Extracted data entries
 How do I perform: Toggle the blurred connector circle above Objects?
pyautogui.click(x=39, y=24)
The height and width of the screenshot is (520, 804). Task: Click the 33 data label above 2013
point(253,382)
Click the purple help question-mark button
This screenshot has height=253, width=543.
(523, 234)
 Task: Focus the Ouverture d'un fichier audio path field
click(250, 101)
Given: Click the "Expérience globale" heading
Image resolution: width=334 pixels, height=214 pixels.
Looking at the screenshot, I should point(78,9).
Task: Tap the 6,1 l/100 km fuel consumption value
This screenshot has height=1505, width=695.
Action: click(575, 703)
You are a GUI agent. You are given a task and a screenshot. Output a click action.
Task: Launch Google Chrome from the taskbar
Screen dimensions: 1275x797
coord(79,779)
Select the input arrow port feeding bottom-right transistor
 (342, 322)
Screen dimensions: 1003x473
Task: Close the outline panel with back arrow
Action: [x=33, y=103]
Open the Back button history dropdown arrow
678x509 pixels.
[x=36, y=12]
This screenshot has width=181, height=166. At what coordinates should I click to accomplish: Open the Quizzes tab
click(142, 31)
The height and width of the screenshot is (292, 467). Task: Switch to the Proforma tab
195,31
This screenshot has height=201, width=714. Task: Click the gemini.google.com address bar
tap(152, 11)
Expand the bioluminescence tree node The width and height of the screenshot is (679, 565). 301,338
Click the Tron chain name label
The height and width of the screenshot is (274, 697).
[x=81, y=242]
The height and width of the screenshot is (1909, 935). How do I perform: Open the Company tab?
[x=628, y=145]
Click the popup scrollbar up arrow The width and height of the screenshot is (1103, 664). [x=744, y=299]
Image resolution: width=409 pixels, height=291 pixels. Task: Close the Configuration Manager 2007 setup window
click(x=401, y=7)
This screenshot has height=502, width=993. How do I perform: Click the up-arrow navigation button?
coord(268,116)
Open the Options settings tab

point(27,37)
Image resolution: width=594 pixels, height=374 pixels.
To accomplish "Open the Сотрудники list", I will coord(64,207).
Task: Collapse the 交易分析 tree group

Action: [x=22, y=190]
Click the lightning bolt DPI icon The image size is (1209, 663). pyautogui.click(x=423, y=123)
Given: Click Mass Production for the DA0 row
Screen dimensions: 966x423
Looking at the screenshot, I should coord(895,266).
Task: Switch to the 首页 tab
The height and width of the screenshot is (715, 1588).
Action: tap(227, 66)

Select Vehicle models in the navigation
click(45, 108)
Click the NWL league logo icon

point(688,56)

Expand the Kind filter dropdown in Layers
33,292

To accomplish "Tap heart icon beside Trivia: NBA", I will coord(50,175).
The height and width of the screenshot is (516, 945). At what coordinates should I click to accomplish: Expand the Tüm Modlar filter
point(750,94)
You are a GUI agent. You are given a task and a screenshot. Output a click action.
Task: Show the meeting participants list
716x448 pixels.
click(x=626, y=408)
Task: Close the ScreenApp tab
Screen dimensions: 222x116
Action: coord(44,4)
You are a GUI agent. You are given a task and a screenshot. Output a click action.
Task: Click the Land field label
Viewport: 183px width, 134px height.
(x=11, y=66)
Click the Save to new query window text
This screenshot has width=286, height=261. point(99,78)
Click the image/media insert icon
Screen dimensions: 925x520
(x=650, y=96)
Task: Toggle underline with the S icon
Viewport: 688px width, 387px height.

▸ **Requirement**
Reproduce all of the entries verbatim.

▸ **Written solution**
 How do I perform: Toggle the blurred connector circle above Objects?
pyautogui.click(x=39, y=24)
The height and width of the screenshot is (520, 804). Task: Click the 33 data label above 2013
point(253,382)
Click the purple help question-mark button
This screenshot has height=253, width=543.
(523, 234)
 Task: Focus the Ouverture d'un fichier audio path field
click(250, 101)
Given: Click the "Expérience globale" heading
Image resolution: width=334 pixels, height=214 pixels.
Looking at the screenshot, I should point(78,9).
Task: Tap the 6,1 l/100 km fuel consumption value
This screenshot has height=1505, width=695.
Action: click(575, 703)
You are a GUI agent. You are given a task and a screenshot. Output a click action.
Task: Launch Google Chrome from the taskbar
Screen dimensions: 1275x797
coord(79,779)
Select the input arrow port feeding bottom-right transistor
 (342, 322)
Screen dimensions: 1003x473
Task: Close the outline panel with back arrow
Action: [x=33, y=103]
Open the Back button history dropdown arrow
678x509 pixels.
[x=36, y=12]
This screenshot has width=181, height=166. At what coordinates should I click to accomplish: Open the Quizzes tab
click(142, 31)
The height and width of the screenshot is (292, 467). Task: Switch to the Proforma tab
195,31
This screenshot has height=201, width=714. Task: Click the gemini.google.com address bar
tap(152, 11)
Expand the bioluminescence tree node The width and height of the screenshot is (679, 565). 301,338
Click the Tron chain name label
The height and width of the screenshot is (274, 697).
[x=81, y=242]
The height and width of the screenshot is (1909, 935). How do I perform: Open the Company tab?
[x=628, y=145]
Click the popup scrollbar up arrow The width and height of the screenshot is (1103, 664). [x=744, y=299]
Image resolution: width=409 pixels, height=291 pixels. Task: Close the Configuration Manager 2007 setup window
click(x=401, y=7)
This screenshot has height=502, width=993. How do I perform: Click the up-arrow navigation button?
coord(268,116)
Open the Options settings tab

point(27,37)
Image resolution: width=594 pixels, height=374 pixels.
To accomplish "Open the Сотрудники list", I will coord(64,207).
Task: Collapse the 交易分析 tree group

Action: [x=22, y=190]
Click the lightning bolt DPI icon The image size is (1209, 663). pyautogui.click(x=423, y=123)
Given: Click Mass Production for the DA0 row
Screen dimensions: 966x423
Looking at the screenshot, I should coord(895,266).
Task: Switch to the 首页 tab
The height and width of the screenshot is (715, 1588).
Action: tap(227, 66)

Select Vehicle models in the navigation
click(45, 108)
Click the NWL league logo icon

point(688,56)

Expand the Kind filter dropdown in Layers
33,292

To accomplish "Tap heart icon beside Trivia: NBA", I will coord(50,175).
The height and width of the screenshot is (516, 945). At what coordinates should I click to accomplish: Expand the Tüm Modlar filter
point(750,94)
You are a GUI agent. You are given a task and a screenshot. Output a click action.
Task: Show the meeting participants list
716x448 pixels.
click(x=626, y=408)
Task: Close the ScreenApp tab
Screen dimensions: 222x116
Action: coord(44,4)
You are a GUI agent. You are given a task and a screenshot. Output a click action.
Task: Click the Land field label
Viewport: 183px width, 134px height.
(x=11, y=66)
Click the Save to new query window text
This screenshot has width=286, height=261. point(99,78)
Click the image/media insert icon
Screen dimensions: 925x520
(x=650, y=96)
Task: Toggle underline with the S icon
Viewport: 688px width, 387px height.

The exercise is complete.